Once on the brink of elimination, syphilis cases reached a 24-year high in the United States in 2017. More than 30,000 cases of the sexually transmitted disease (STD) were reported nationally that year—a nearly 11% jump since 2016. In Lake County alone, there were 15 cases of syphilis in 2017, up from 10 in 2016. It is projected that in 2018 and 2019, we will see additional increases in rates of syphilis infection within Lake County. Clearly, syphilis is a renewed health threat for many.
“We know that fighting syphilis is challenging – and that decades of progress have come with a price,” said Gail Bolan, M.D., director of Centers for Disease Control and Prevention’s (CDC) Division of STD Prevention. “Fewer healthcare providers are familiar with it, and too many Americans believe it’s a disease of the past. Stigma also remains within communities and the healthcare system.”
While all STDs are serious and need to be treated, syphilis is especially dangerous. Without treatment, it can cause severe health problems affecting the brain, eyes, heart, and other organs. Having syphilis also makes it easier to get HIV.

Directions: Could you extend the syphilis passage above, picking up right after its final sentence?

Data for analysis:

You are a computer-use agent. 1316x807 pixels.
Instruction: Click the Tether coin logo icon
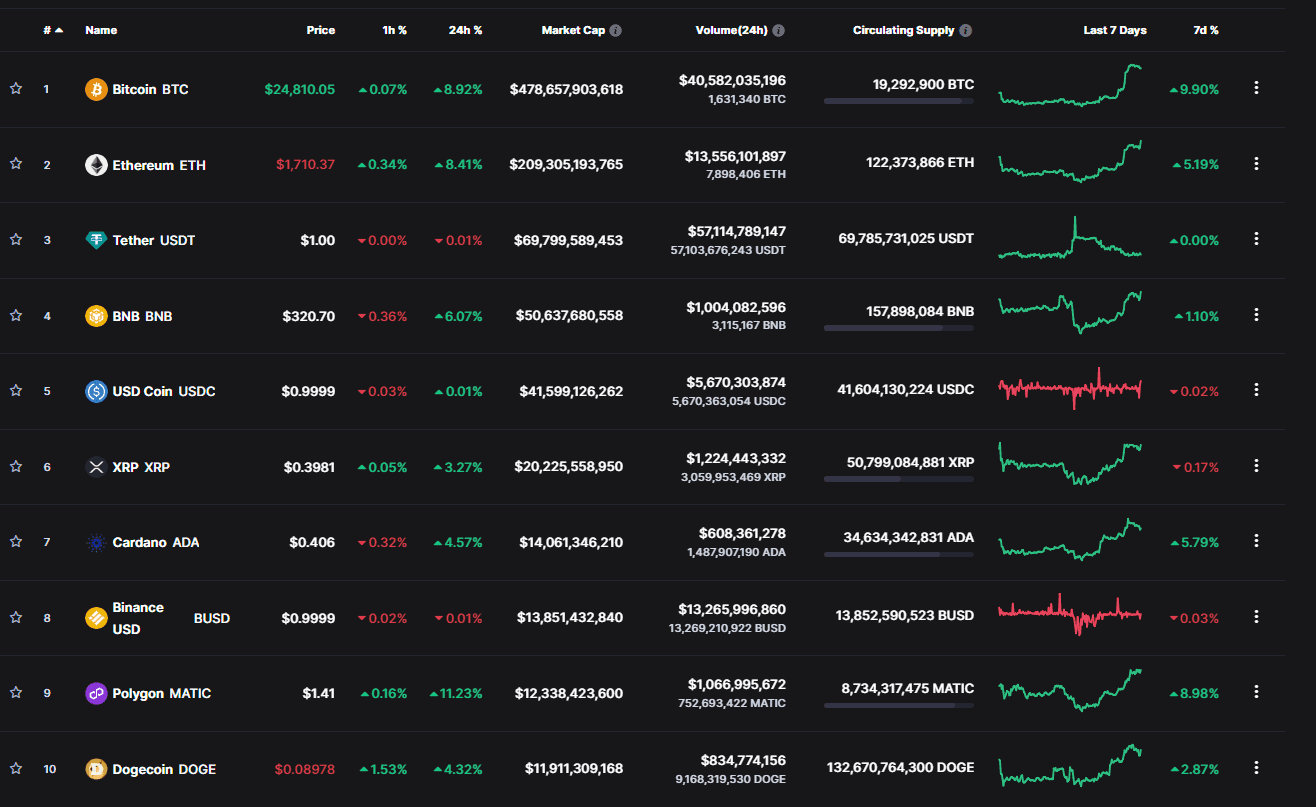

--

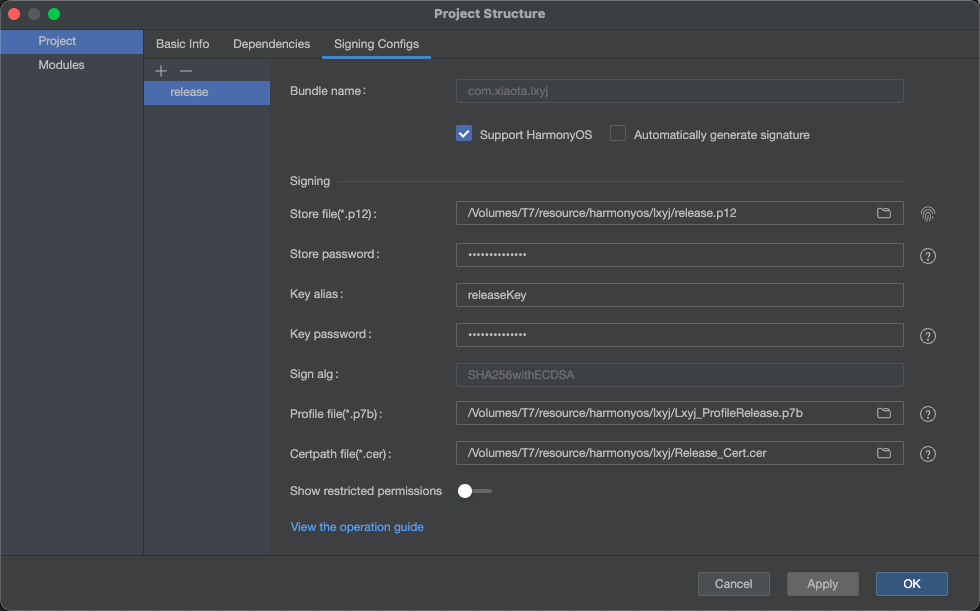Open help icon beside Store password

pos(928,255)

* * *

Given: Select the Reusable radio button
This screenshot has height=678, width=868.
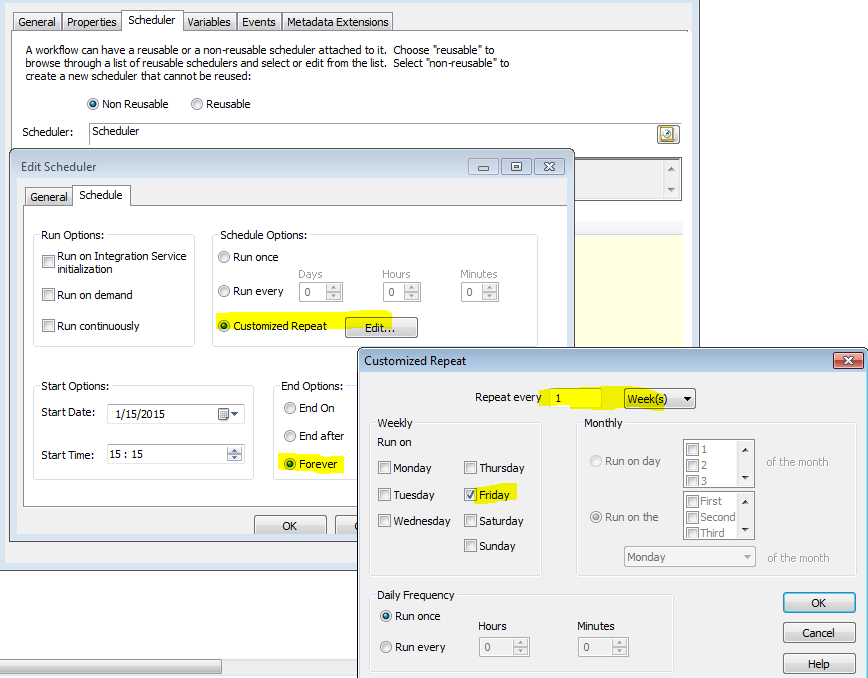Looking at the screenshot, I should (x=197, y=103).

Solved exercise:
Syphilis Gains Ground in New Communities, Tightens Grip on Others
During 2016-2017, national syphilis rates spiked among men, women, newborns; a majority of age groups; all races and ethnicities; and in almost every region.
Its grasp is stronger and impact deeper for some groups in the US—despite its pervasive return in all populations across the country. Nationally, the number and rate of babies born with syphilis continues to surge. Men, and especially gay and bisexual men, remain hardest-hit—with data suggesting about half of gay and bisexual men with syphilis are also living with HIV.
“Syphilis is a renewed threat, especially for pregnant women, in whom this STI can have devastating consequences for the baby, including stillbirth,” states Erin Gustafson, M.D., MPH. “It is crucial for all people to have open conversations with partners about STDs, get tested regularly particularly if they have multiple partners, and use condoms every time they have sex,” Dr. Gustafson adds.
While syphilis may affect some groups more than others, its increase across all demographics nationally is a concerning shift that needs attention. It means this STD has the ability to affect many communities at anytime and anywhere. It means people from all walks of life—including those who think they have slim-to-zero chances of becoming infected—may be at risk. And bottom line, it means practicing prevention is a must for everyone.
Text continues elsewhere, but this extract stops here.